2. I refused the receipt, like Bea said. I saw her immediately crumple it in her hand and throw it in the basket behind her. I could see a pile of receipts in there. "You're going to trash it?" I asked. "Yes," she replied, with a little sorry pout. I took it and told her I preferred to recycle it myself. Until my husband told me it can't be either recycled or composted. It is just pure waste.
I really do not think the employee would have thought twice about her practices with me refusing the receipt. Cashiers will just throw them into the garbage. So I am really bothered by that, and yet I don't see anything I can do (with the cashiers that will print a receipt no matter what as programmed into the machine). It will end in my garbage too! Ironically, when I buy gas, I can prevent a receipt from printing... ;-)
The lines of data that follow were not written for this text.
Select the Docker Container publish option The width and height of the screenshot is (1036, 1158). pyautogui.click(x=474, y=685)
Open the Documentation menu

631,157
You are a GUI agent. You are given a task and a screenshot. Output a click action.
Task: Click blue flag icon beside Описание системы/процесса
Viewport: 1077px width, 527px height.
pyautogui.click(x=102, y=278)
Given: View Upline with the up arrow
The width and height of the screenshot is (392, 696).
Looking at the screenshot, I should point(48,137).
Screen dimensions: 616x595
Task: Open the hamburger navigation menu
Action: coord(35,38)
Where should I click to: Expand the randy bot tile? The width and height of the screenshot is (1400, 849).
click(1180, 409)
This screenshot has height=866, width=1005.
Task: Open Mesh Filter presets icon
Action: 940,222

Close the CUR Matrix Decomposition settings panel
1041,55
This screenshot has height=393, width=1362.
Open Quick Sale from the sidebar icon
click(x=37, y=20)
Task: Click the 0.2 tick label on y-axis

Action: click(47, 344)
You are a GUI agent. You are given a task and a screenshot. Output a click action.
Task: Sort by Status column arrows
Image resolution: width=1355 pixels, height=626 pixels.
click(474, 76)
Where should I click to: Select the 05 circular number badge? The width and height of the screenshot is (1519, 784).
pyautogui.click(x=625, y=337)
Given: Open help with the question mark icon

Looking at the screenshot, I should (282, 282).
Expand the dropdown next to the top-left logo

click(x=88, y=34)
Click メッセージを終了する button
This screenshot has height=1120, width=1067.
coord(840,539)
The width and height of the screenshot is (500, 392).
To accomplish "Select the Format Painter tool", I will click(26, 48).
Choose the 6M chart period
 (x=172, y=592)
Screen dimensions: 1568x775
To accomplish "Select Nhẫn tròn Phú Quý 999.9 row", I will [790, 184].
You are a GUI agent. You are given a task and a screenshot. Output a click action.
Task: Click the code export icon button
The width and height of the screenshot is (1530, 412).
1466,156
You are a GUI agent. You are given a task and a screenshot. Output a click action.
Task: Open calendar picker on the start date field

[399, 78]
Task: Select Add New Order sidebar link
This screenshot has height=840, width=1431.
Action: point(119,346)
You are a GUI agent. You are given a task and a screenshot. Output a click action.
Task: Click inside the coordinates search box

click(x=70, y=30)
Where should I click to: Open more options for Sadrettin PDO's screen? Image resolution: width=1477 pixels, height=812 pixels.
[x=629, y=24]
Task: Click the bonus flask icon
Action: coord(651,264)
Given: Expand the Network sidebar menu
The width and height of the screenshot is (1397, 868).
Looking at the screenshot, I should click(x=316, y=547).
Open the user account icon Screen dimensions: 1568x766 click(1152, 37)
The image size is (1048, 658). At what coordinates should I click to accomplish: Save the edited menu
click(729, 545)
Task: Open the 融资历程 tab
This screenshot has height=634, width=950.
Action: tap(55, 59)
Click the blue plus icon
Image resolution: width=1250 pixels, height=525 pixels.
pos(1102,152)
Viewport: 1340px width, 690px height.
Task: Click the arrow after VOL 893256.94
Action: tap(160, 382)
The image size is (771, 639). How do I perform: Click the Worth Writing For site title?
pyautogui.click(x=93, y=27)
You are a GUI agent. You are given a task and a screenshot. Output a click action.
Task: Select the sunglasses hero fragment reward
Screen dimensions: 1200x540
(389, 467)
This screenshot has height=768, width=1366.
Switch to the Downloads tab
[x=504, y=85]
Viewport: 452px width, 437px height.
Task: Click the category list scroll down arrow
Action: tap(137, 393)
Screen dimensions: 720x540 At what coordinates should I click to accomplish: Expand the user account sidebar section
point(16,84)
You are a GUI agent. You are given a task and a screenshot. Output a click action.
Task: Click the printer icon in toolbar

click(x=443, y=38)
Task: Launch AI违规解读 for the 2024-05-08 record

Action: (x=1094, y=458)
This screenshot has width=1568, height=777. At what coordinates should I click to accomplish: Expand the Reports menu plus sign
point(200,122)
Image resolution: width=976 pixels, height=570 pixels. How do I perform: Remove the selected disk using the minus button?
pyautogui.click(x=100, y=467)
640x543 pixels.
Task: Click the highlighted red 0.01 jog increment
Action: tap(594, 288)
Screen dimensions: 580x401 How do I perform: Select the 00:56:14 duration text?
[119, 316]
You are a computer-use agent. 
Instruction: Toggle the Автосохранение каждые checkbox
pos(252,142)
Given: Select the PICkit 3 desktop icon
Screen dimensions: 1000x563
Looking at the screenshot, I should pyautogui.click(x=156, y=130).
Same thing at a local farmer's stand. She practically forced her entire basket of strawberries into my cloth bag. Took three attempts to finally make her hear that I wanted to transfer the strawberries into my bag (she was on autopilot). She insisted that the basket will keep the berries longer and repeated many times that she throws her baskets into the garbage anyway. I had the guts (despite the fact her basket was already inserted inside my cloth bag) to look her in the eye and refuse to buy her anything. She looked at me like I had sprouts a second head, but I don't think anything happened afterwards for her. Fortunately, I found a farmer even closer to my house, who does reuse his baskets, and I told him that story and congratulated him for letting me use my cloth bags. I will buy him fruits and vegetables every week till fall. I don't care if I may pay a little higher (he has a little stand on the side of the street, and most of them are tourist traps; higher prices than their same products when sold at the grocery store!).
Sorry for the novel. I, too, am a newbie but extremely tenacious. Looking forward to having pleasant exchanges here! :-)
In reply to this post by Kimber3
Thanks for the posts above, I have enjoyed reading them.
In some situations (like the shoe box and the receipt) the person you are leaving to handle your trash to has no power to change the system. Writing a letter to upper management makes more sense.
With the farmer at the market, perhaps your brave refusal makes a difference, If the farm stand lady loses another customer over her wasteful basket practices, she might think about reusing them! And it was probably beneficial for the farmer who does reuse baskets to hear that you appreciate it. I know when I worked at Starbucks, for example, I had almost no voice for relaying customer complaints. My manger never cared to hear feedback and was rude to us if we mentioned any. If the district manager (her supervisor) was contacted, though, it made a big difference!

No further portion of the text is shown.